Selon le président de la République, Ali Bongo Ondimba, ce 14 septembre 2018 est une journée historique pour l’éducation nationale, celle de la remise du rapport de la Task Force sur l’éducation. Une promesse faite le 16 août dernier lors de son discours à la Nation, promesse tenue moins d’un mois plus tard.

Avant d’entrer dans le vif du sujet, le chef de l’Etat a souligné que l’éducation est la mère des réformes. « Au XXIème siècle c’est la formation du capital humain, des hommes et des femmes, de nos enfants, qui permet de guider une nation sur la voie de l’innovation, sur le chemin de la prospérité partagée », a-t-il soutenu avant de préciser que le Gabon est engagé dans une réforme structurelle, en profondeur. Une transformation et non un empilement de petites évolutions.

Ali Bongo Ondimba qui justifie cette réforme par des constats chiffrés : 50 % de taux redoublement en classe de 6e ; 78% des étudiants inscrits dans les formations générales ; seulement 4% des élèves au cycle secondaire supérieur optant pour l’enseignement technique ; 19% des bacheliers en 2018 ont porté leur choix sur les filières techniques et scientifiques.
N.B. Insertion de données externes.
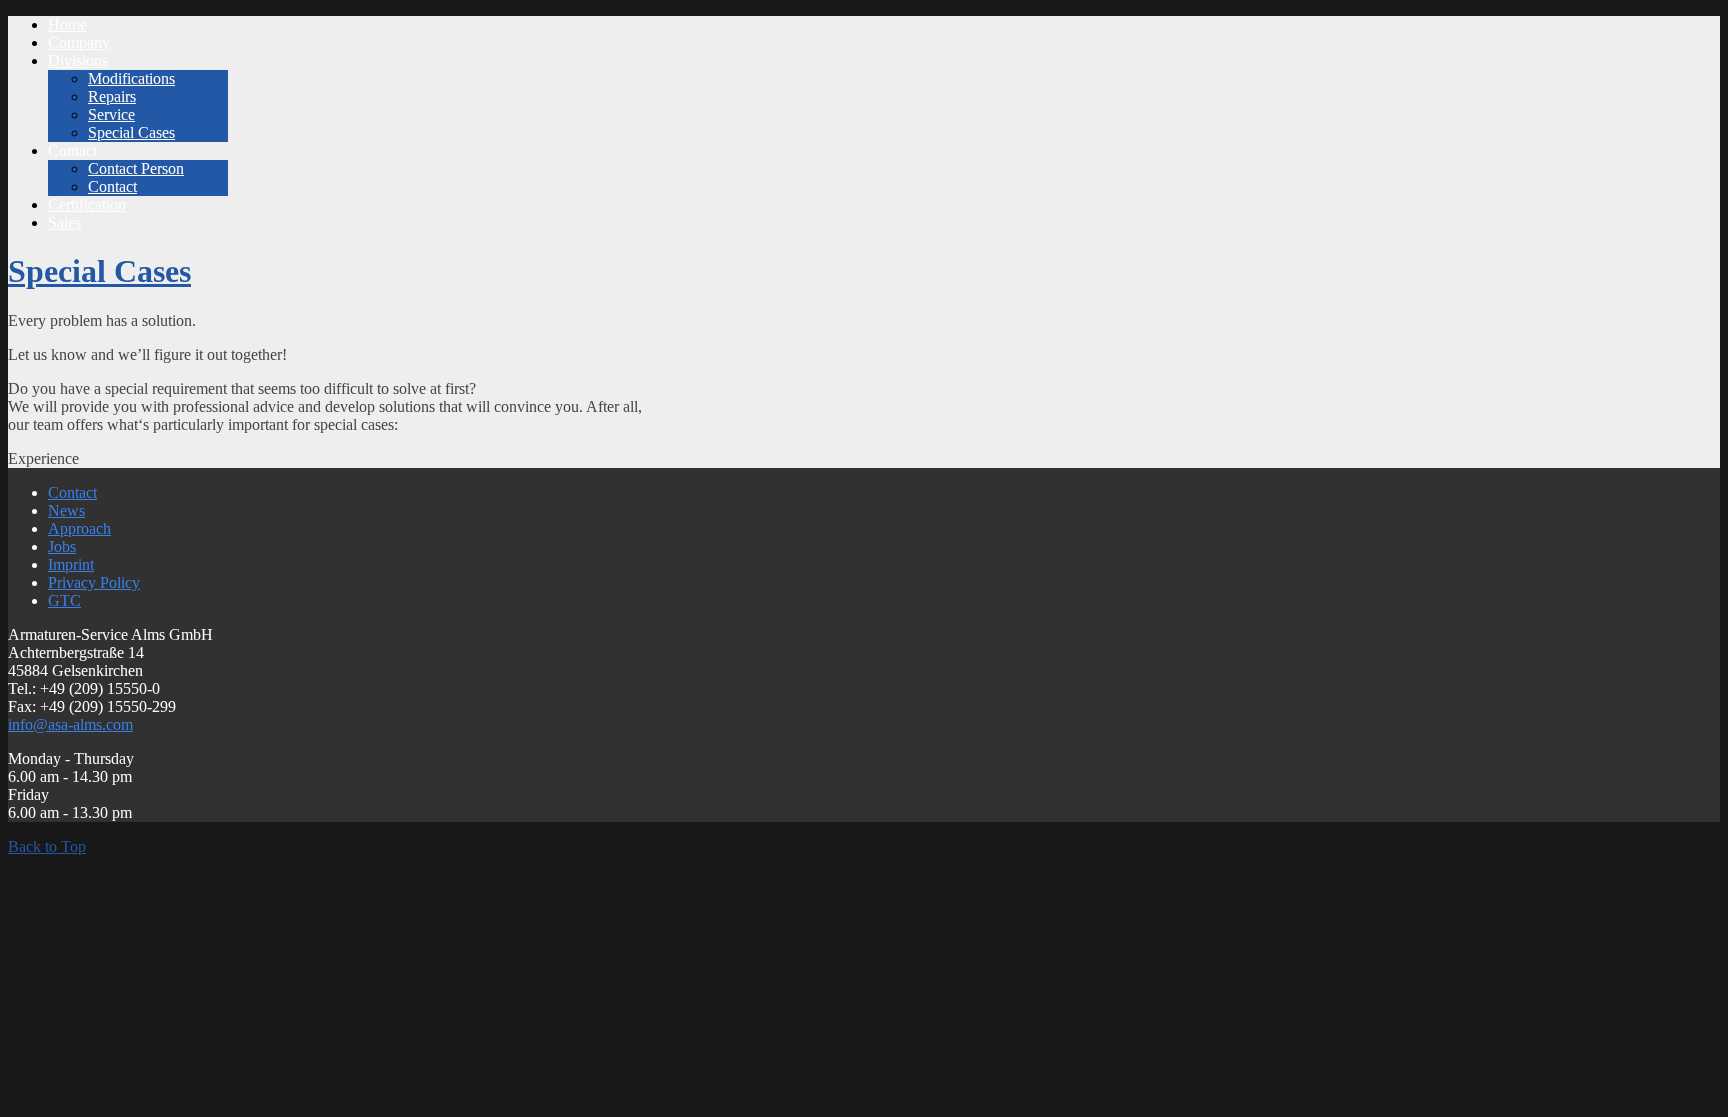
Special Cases (99, 271)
Et chaque année, 40 % des élèves, qu’on appelle les décrocheurs, quittent le premier cycle de secondaire sans aucune qualification.

De ce fait, le numéro un gabonais estime que dans le cycle primaire, les savoirs fondamentaux (savoir lire, écrire, compter) ne sont pas acquis pour un grand nombre d’enfants. Quant à l’égalité des chances alors que c’est au primaire que tout se joue, elle est en panne. Dans les cycles secondaire et supérieur, il y a un décalage réel, visible, évident, entre l’offre de formation et les besoins réels de notre économie. Par ailleurs et globalement, l’éducation doit servir à former les futurs agents économiques, mais également les citoyens de notre pays. Elle doit donc former à la fois aux savoir-faire, mais également au savoir être.
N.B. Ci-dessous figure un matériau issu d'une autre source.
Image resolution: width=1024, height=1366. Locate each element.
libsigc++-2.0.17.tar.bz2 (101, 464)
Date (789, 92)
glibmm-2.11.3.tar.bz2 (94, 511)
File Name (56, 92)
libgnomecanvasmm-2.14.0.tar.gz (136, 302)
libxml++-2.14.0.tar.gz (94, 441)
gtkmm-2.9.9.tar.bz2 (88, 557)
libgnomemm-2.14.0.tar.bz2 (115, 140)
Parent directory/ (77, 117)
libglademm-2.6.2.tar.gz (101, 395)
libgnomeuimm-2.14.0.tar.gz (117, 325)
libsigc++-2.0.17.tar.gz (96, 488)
Il est alors grand temps, pour le chef de l’Etat, d’enrayer ce cycle infernal, de prendre nos responsabilités et d’agir. « Avec la volonté politique nécessaire, nous avons réussi à engager la transformation en passant d’un modèle économique rentier à un modèle productif qui apporte des résultats probants. Aujourd’hui, notre économie en pleine mutation offre de nombreuses opportunités d’emplois que bon nombre de Gabonais, hélas, ne peuvent saisir faute de qualifications », a-t-il constaté.